Rather than talking about “what went wrong”, which I’ll be doing over time on this blog (and at Javapolis in December 2007), I thought it might be interesting to reflect on the fundamental challenges of messaging systems, message-based architectures and how they are implemented.
Given my five or so years engineering experience with trading exchanges and automated trading systems (by no means an expert, by no means a pup, but I’ve implemented a couple) I can safely make the following observations.
- Most trading systems seem to scale better, have better performance and availability profiles than most implementations of JMS and Javaspaces (well the one’s I’ve worked on seem to anyway).
- Almost all successful trading systems seem only to make use of JMS (and Javaspaces if adopted) for system integration ie: exchange -> front office -> middle office -> back office. They are not integral to the exchange / matching processing as they tend to have very high-latencies (seconds not milliseconds). Let me make this very clear – such systems don’t use these technologies in core business logic. Personal experience suggests that even modern messaging/space-based systems have 10x to 1000x higher latencies than that typically required.

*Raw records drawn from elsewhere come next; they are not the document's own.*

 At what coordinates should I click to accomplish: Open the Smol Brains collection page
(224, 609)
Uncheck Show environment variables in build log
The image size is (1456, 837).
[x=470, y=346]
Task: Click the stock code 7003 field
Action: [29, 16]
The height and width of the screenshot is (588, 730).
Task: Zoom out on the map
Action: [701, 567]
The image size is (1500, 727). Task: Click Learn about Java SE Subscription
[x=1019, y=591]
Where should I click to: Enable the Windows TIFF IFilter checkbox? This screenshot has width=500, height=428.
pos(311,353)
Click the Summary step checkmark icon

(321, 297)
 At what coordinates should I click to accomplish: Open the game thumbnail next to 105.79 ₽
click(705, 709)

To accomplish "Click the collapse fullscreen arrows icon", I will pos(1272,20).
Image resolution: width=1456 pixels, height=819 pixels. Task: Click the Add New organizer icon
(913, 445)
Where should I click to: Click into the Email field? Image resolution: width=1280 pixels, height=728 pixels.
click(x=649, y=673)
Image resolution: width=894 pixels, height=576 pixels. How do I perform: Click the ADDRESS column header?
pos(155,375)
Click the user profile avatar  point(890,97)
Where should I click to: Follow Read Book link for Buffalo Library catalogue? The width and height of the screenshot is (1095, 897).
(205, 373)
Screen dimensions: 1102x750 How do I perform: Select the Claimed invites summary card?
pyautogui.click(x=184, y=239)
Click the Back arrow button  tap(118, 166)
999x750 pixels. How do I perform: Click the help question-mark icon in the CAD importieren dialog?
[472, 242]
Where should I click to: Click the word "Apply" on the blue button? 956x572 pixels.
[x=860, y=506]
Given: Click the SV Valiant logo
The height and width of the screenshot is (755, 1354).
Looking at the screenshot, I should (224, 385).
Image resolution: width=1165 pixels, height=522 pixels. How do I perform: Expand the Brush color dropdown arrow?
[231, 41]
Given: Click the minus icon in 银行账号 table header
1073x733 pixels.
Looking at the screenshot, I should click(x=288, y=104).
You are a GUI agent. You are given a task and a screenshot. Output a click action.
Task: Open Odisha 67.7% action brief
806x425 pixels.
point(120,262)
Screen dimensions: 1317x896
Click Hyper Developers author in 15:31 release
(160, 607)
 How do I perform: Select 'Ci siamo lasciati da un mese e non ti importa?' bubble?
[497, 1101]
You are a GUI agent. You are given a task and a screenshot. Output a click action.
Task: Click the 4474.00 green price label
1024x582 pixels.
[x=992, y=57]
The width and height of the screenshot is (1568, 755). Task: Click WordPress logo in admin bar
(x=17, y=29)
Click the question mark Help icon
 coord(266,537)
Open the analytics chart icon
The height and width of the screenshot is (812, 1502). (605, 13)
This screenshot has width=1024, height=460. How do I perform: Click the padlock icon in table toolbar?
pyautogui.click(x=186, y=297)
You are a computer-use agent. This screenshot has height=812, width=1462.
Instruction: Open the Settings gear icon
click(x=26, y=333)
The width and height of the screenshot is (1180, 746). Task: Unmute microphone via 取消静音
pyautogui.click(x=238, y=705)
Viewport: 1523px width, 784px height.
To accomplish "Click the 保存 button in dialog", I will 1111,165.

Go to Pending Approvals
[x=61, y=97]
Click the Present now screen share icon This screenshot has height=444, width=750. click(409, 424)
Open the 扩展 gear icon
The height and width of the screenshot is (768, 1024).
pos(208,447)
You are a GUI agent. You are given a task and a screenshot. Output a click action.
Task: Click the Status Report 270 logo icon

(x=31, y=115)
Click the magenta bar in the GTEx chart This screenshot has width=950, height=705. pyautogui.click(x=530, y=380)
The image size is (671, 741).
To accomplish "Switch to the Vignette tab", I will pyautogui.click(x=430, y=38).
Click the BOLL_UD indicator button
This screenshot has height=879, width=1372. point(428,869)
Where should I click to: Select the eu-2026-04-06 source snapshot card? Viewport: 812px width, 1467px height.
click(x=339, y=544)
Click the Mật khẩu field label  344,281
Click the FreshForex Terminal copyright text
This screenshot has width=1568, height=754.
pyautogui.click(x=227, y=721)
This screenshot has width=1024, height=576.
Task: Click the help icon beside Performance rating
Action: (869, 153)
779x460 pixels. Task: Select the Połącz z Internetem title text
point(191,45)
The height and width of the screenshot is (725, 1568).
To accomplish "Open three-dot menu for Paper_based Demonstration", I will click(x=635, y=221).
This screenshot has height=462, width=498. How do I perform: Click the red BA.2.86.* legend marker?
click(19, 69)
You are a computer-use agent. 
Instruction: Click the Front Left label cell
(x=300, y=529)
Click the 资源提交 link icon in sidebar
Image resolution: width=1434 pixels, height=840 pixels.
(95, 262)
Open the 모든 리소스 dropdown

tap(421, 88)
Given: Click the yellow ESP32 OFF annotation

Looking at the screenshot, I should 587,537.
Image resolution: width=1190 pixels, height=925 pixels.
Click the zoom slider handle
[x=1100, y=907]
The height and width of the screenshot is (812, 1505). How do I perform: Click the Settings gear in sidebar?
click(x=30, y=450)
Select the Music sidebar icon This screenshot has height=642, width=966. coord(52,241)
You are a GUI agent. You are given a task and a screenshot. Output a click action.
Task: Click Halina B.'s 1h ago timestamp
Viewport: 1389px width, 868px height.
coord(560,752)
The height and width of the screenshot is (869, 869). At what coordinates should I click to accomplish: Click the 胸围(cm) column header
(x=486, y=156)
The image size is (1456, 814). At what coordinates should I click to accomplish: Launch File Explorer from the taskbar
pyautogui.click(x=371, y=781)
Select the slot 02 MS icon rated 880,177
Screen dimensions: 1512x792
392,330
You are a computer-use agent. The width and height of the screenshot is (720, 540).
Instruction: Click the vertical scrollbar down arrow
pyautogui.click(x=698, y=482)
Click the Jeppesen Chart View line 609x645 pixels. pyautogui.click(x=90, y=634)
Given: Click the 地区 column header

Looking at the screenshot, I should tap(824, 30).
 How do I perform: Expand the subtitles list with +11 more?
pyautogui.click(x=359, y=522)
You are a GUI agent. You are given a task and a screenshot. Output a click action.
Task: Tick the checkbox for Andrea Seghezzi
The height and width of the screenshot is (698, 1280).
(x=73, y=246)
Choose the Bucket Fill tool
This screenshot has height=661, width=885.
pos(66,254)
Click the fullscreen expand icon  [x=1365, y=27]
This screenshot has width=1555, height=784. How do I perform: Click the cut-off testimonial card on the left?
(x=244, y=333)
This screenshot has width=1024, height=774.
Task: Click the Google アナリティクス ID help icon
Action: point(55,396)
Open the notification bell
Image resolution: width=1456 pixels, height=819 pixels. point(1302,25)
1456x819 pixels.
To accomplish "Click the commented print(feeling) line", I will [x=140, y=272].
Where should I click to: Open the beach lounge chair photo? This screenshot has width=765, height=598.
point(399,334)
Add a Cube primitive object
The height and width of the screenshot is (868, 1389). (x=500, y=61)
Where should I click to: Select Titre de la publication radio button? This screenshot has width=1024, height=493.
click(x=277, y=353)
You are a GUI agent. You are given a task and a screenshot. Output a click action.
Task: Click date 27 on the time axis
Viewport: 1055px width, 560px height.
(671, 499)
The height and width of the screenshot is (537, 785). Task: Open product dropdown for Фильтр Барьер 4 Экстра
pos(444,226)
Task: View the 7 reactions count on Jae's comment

- Trading systems get their performance and scalability by using different architectural approaches – eg: Avoiding JEE, multi-phase transactions / multi-pass hand-shake protocols / going to disk etc and rely more on Recoverable Computing.
Why should I care? Why does this matter?
It’s pure personal frustration I guess. There’s nothing wrong is JMS, Javaspaces etc. They have a purpose and that purpose is typically integration or ordering of events.
I guess I’m routinely starting to see that the fundamental premises of stateless-ness and bus-based architectures is failing us as we demand scalability etc.
Every week I work with different projects, companies, architectures and architects, all of which face the challenge of delivering predictably scalable systems (10x to 1000x), with mandatory requirements such as high-availability (sub 1, 2 or 3 second recovery) and high-performance (1 to 2 millisecond response time)… to be delivered tomorrow – or in some cases, that afternoon!
In most circumstances I see that the aforementioned design approaches, inter-connected systems via message-buses (put “enterprise” in front of that if you like) or in some very rare cases, a space-based approach, where by messages/entries are placed in a queue/space/topic, written to disk, read out and delivered to a consumer (within a transaction) is practically ensuring all of the requirements mentioned above, simply can’t be met.
So here’s my challenge. If we are so reliant on messaging, why don’t we have implementations that operate in the same manner that we build financial exchanges? Why don’t we learn from lessons of engineering financial trading systems? On one side you have “sellers” – ie: Producers / Publishers / Writers and on the other side you have “buyers” – Consumers / Takers etc. We then simply “cross” (match) the “buyers” and “sellers”. Simple really. In fact the conditions for message delivery are much simpler than those of financial exchanges / automated trading / matching systems, but achieve the same result. Buyers buy, Sellers sell, Publishers publish and Consumers consume.
Perhaps the next JMS / Spaces implementation will be like this… but grid enabled.